Au final, Dune se voit comme une bonne introduction pour les néophytes et une revisite plus moderne du livre et du premier film. Denis Villeneuve mise tout sur le visuel épuré et des décors si soignés qu’il est facile d’oublier que c’est du numérique parfois. Coté scénario, en restant attentif, Dune séduit grâce à son installation futuriste dense, aux accents prophétiques alors que le désert fait écho aux changements climatiques bien réels, rappelant l’inspiration d’origine du film Young Ones (2014). Il y a effectivement une tonalité poétique un brin sauvage et fataliste dans Dune, comme un espoir perdu dans le tableau de civilisation sur le déclin ou un aperçu d’un futur impossible et aride.

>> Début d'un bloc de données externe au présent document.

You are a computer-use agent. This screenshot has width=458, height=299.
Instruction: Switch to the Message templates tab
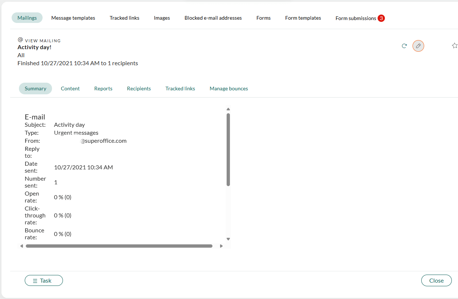(x=73, y=18)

Cependant, Dune n’est pas accessible à tous, surtout dans ce découpage qui offre un volet plutôt contemplatif et froid, même s’il permet de mieux appréhender les enjeux des personnages. Peut-être que j’aurai trouvé le film « grandiose » – comme beaucoup l’affirment – si Denis Villeneuve avait pris le parti de proposer un film entier ou a minima plus original et personnalisé ? Toujours est-il que je suis tout de même mitigée devant cet objet dont la réalisation est impeccable et visuellement notable, mais pour ma part j’aime que l’image forte rejoigne une certaine émotion ou un attachement aux personnages ou situations visités, comme par exemple le Mad Max Fury Road où George Miller revisitait son film culte avec une revisite survoltée, colorée, à la foutraque et maîtrisée, qui mettait en scène des personnages aux enjeux aussi intelligibles qu’engageant. Finalement, peut-être que l’excentricité de la version de Lynch n’était pas si mal… En fait, pour un film dont le scénario tourne autour d’une fameuse Épice, j’ai trouvé Dune plutôt fade par certains aspects. 

Au casting, Denis Villeneuve s’entoure de la fine fleur de la nouvelle génération d’acteurs et de valeurs sûres. En tête d’affiche, on retrouve Timothée Chalamet (Les Filles du Dr March, My Beautiful Boy, Lady Bird…) dans un personnage plutôt observateur mais qui prend de l’ampleur au fur et à mesure que le film avance. Autour de lui, Oscar Isaac (Bienvenue à Sububicon, La Famille Addams…) s’impose avec charisme, tout comme Rebecca Ferguson (Réminiscence, Doctor Sleep, Mission Impossible: Fallout…), toujours impeccable et ici en mère protectrice et féroce. Autour d’eux, Jason Momoa (Aquaman, Zach Snyder’s Justice League…), Stephen McKinley Henderson (Fences, Manchester By the Sea…), Josh Brolin (Avengers – Endgame, Deadpool 2…) ou encore Javier Bardem (Escobar, Mother!…) sont également de la partie, tandis que Stellan Skarsgård (Last Words, Un Traître Idéal…) et Dave Bautista (Army of the Dead, Avengers – Infinity War…) sont prometteurs pour la suite. On retrouve également David Dastmalchian (The Suicide Squad, Ant-Man & La Guêpe…), Charlotte Rampling (Tout S’est Bien Passé, Benedetta…) ou encore Sharon Duncan-Brewster (Sex Education, Years and Years…) pour compléter un ensemble qui met des étoiles dans les yeux (même si le destin de ces personnages restent aléatoire). Aussi, Zendaya (Euphoria, Spider-Man: Far From Home…) est également présente mais je vous laisse découvrir comment car cela fait partie des petits secrets de fabrication qui teintent négativement la portée du film.

En conclusion, Dune est potentiellement le film le plus attendu au tournant à cause de son bagage culte. À l’arrivée, Denis Villeneuve signe une œuvre soignée et installe son style épuré, dans une introduction relativement intéressante mais qui risque néanmoins de refroidir par le fait qu’il ne s’agit « que » d’une mise en bouche, à l’exécution un poil impersonnelle. À voir néanmoins, afin de se préparer à la suite.